**TASK TO COMPLETE:** Rewrite the lines below as a numbered list, skipping any blank lines and leaving the pictures out.

=== EXERCISE MATERIALS ===

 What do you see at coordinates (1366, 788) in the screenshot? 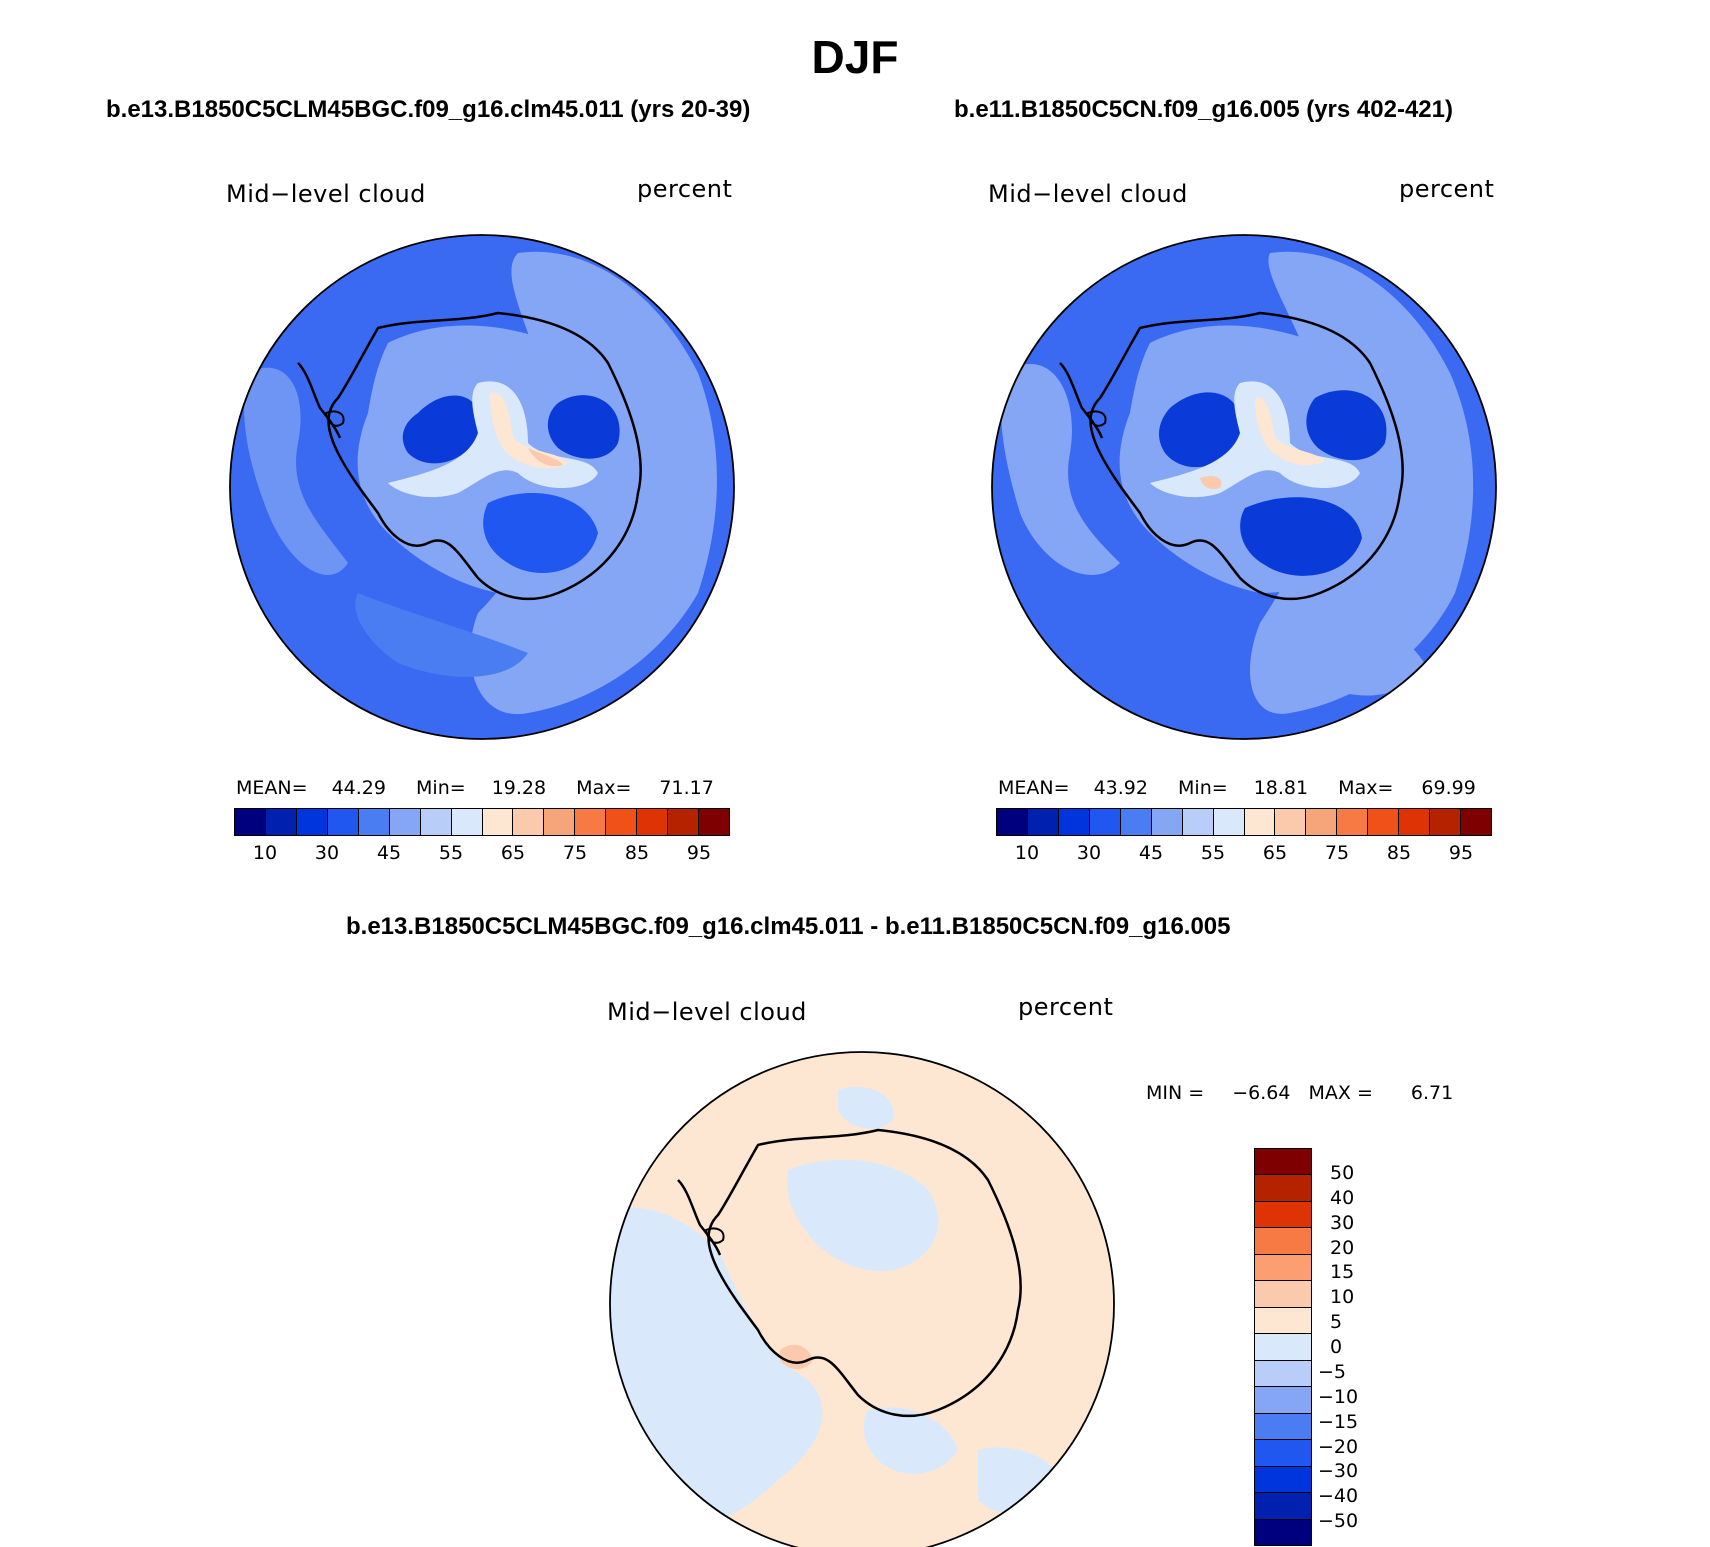
I see `panel2-max-label: Max=` at bounding box center [1366, 788].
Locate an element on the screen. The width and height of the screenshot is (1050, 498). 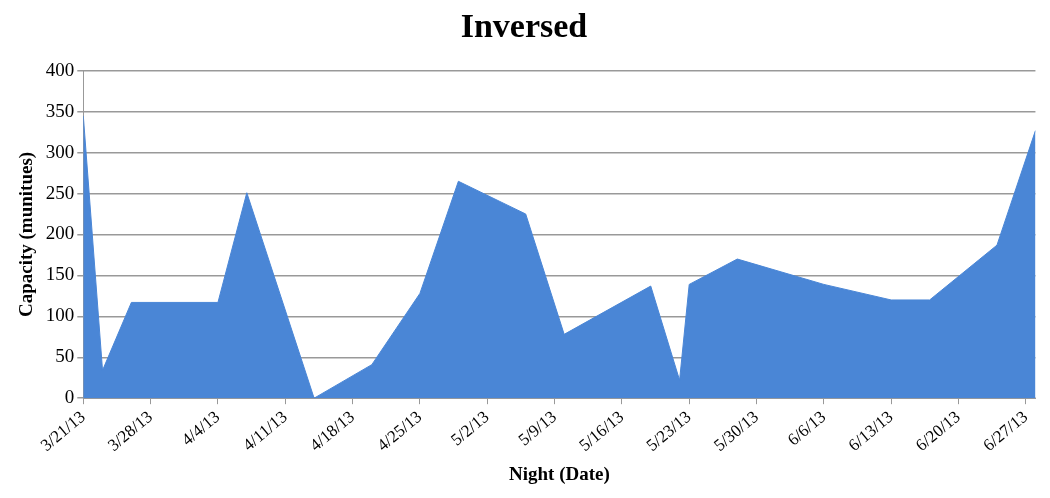
x-axis-title: Night (Date) is located at coordinates (559, 474).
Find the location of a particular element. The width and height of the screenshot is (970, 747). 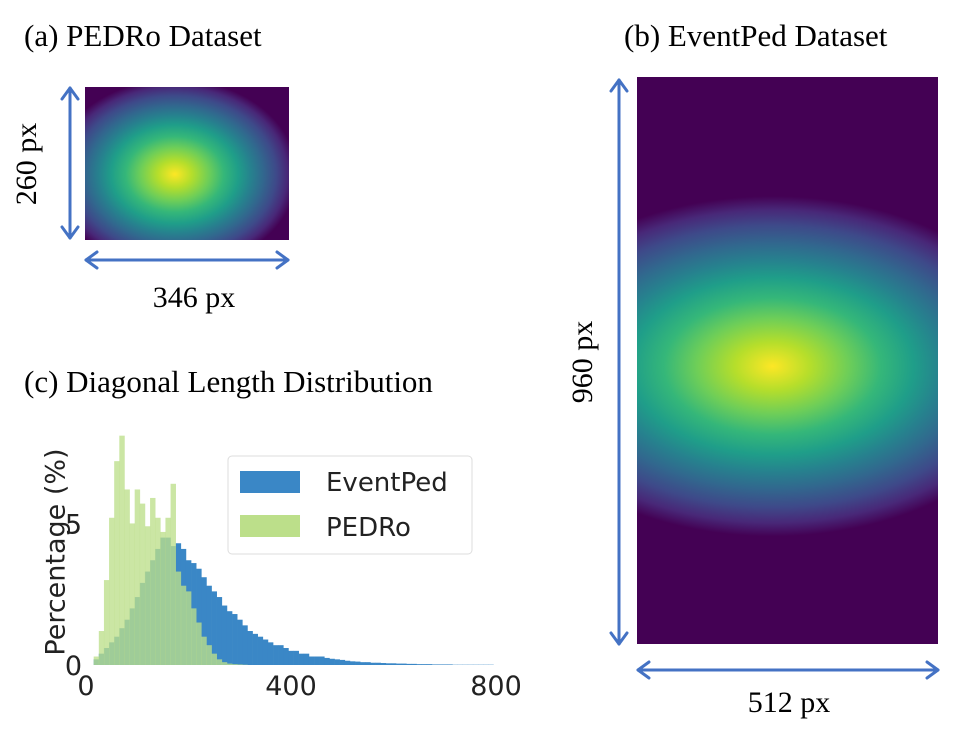

x-tick-label: 400 is located at coordinates (291, 686).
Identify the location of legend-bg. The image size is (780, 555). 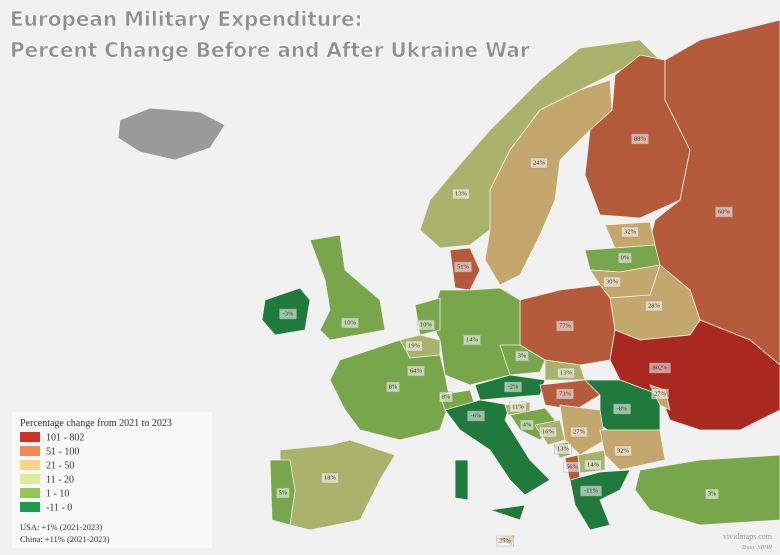
(112, 480).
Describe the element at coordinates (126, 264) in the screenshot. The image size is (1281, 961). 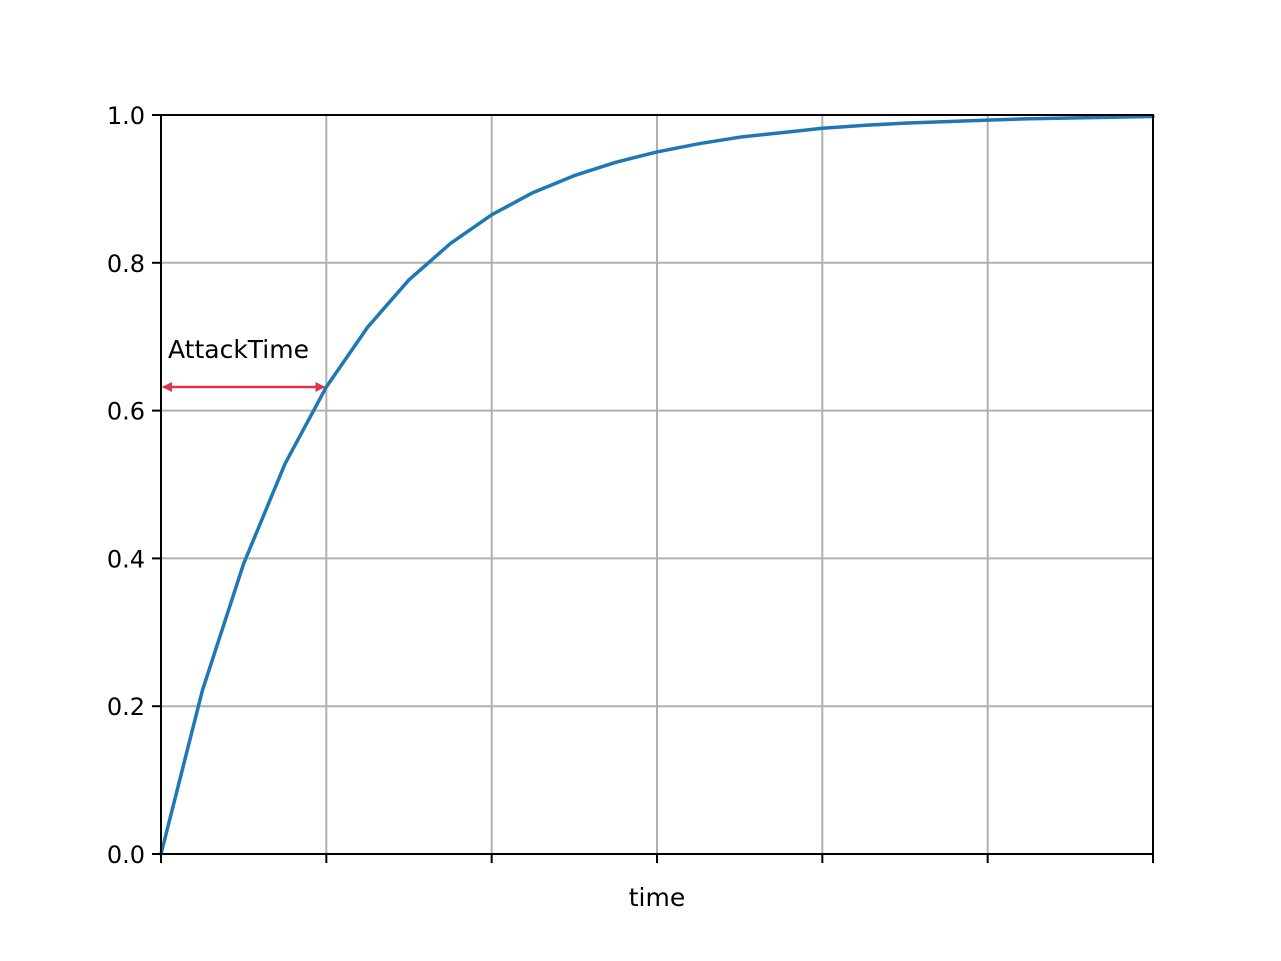
I see `y-tick-label: 0.8` at that location.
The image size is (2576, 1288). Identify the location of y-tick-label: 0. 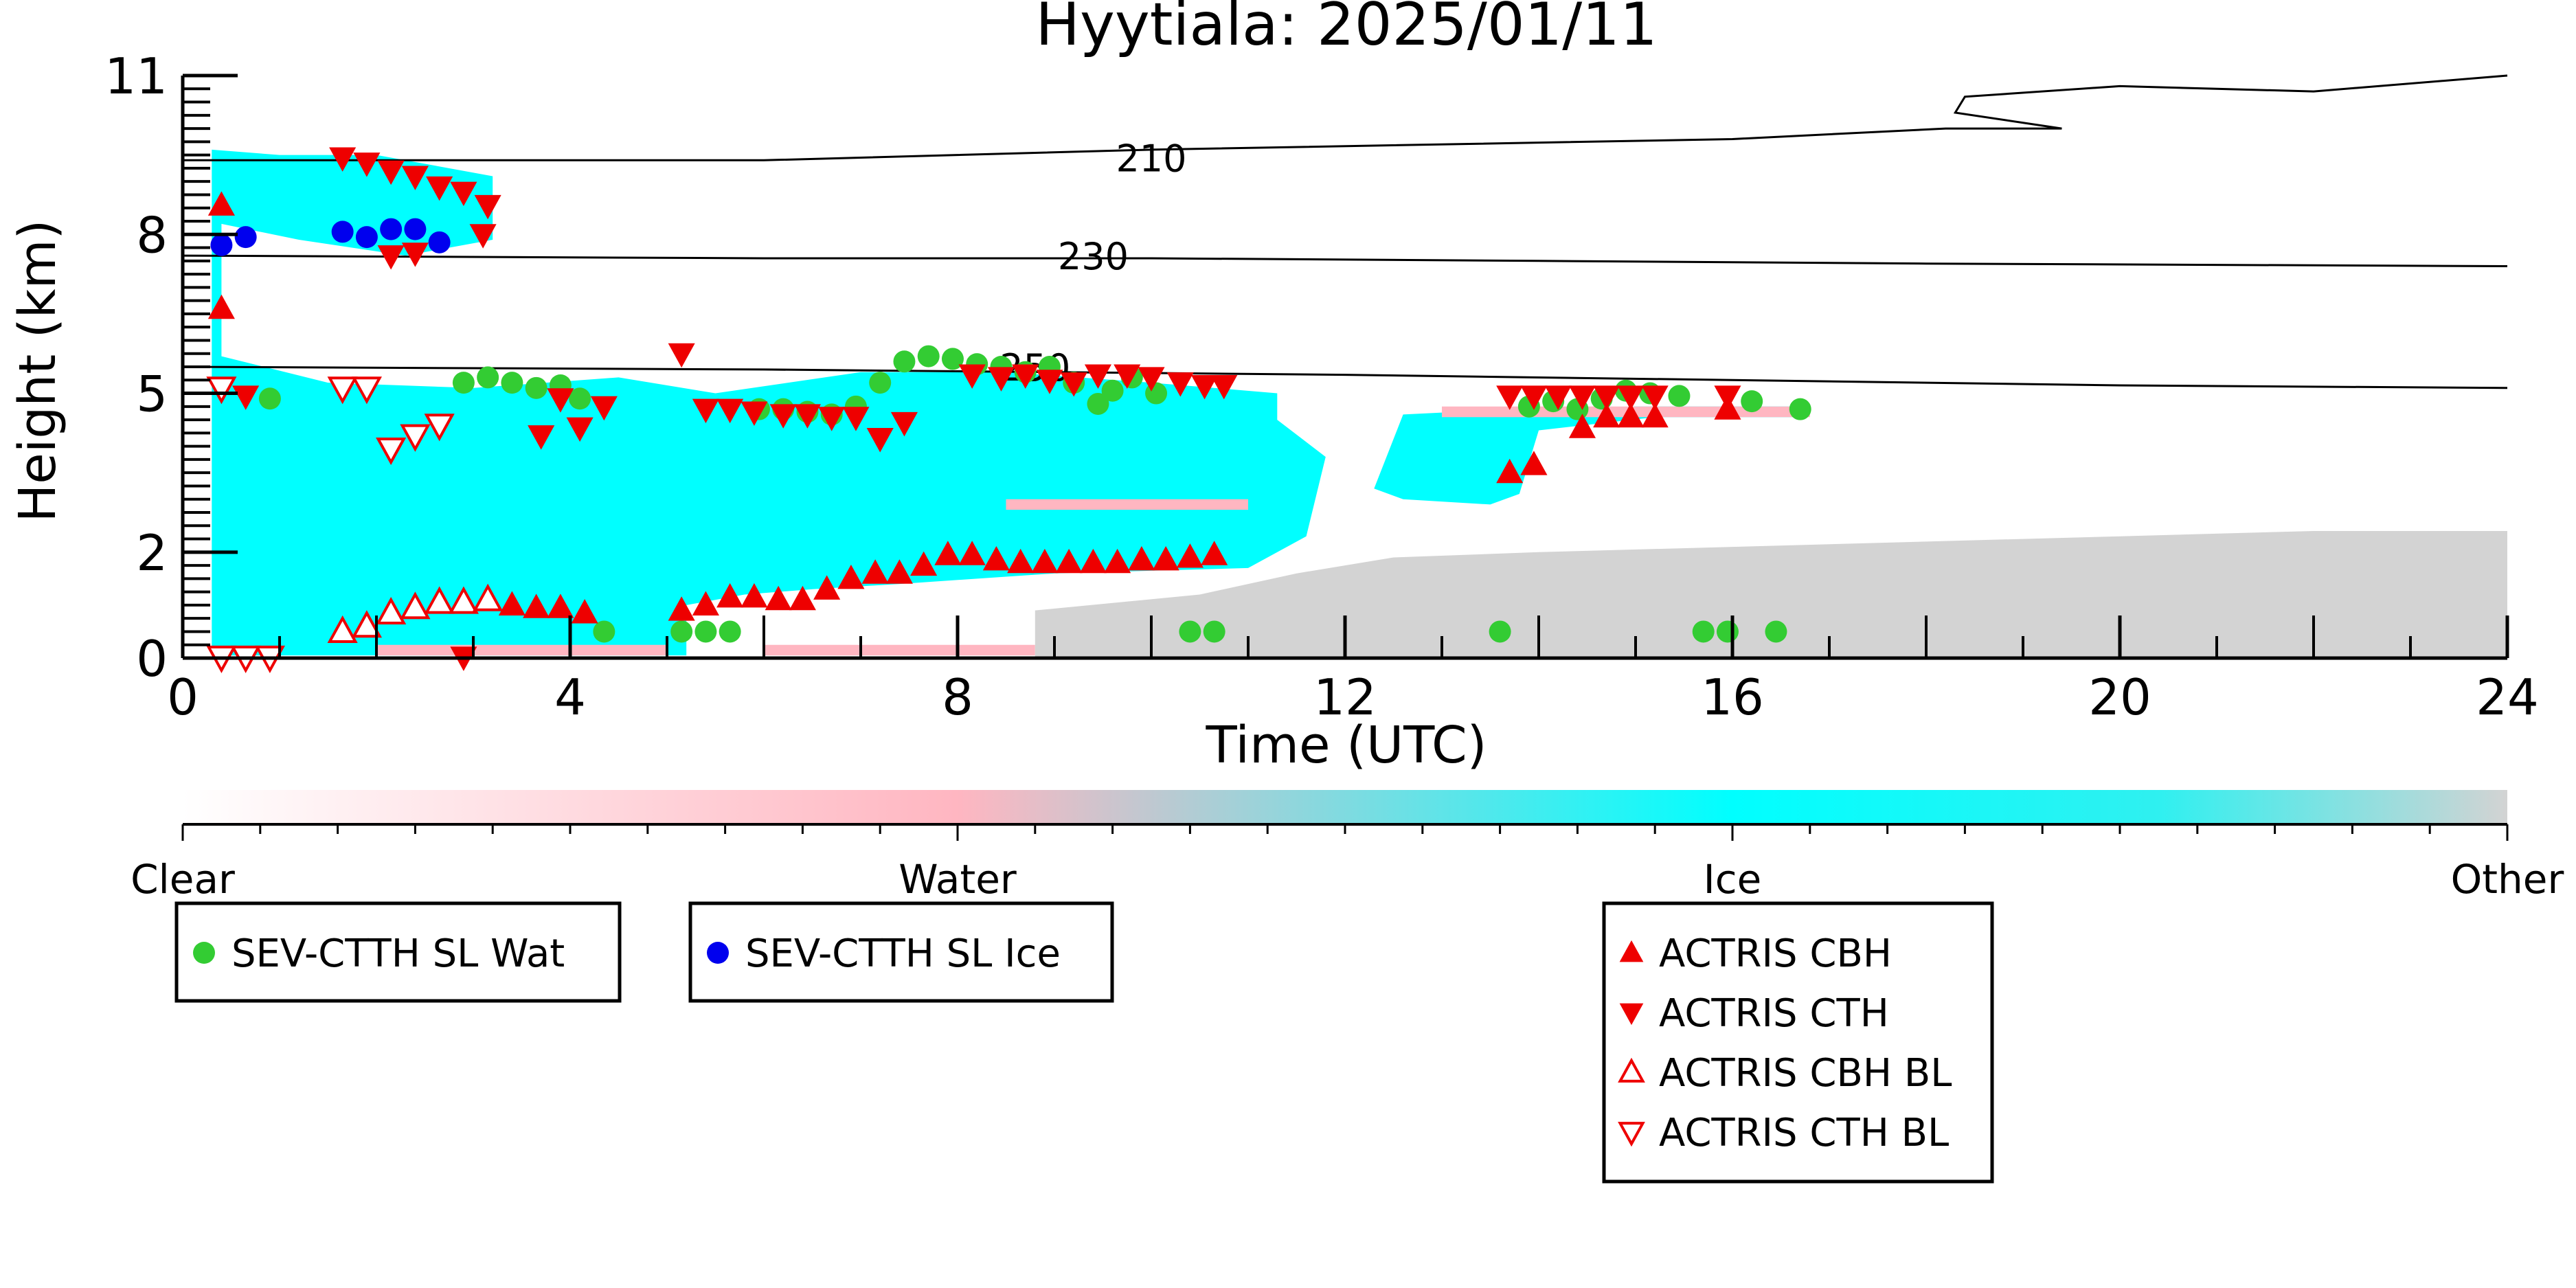
(152, 659).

===

**EXERCISE OUTPUT:**
1.  What do you see at coordinates (1366, 788) in the screenshot? 
2. I see `panel2-max-label: Max=` at bounding box center [1366, 788].
3. Locate an element on the screen. The width and height of the screenshot is (1050, 498). 
4. x-axis-title: Night (Date) is located at coordinates (559, 474).
5. Find the location of a particular element. The width and height of the screenshot is (970, 747). 
6. x-tick-label: 400 is located at coordinates (291, 686).
7. Identify the location of legend-bg. The image size is (780, 555). 
8. (112, 480).
9. Describe the element at coordinates (126, 264) in the screenshot. The image size is (1281, 961). 
10. I see `y-tick-label: 0.8` at that location.
11. The image size is (2576, 1288). Identify the location of y-tick-label: 0. 
12. (152, 659).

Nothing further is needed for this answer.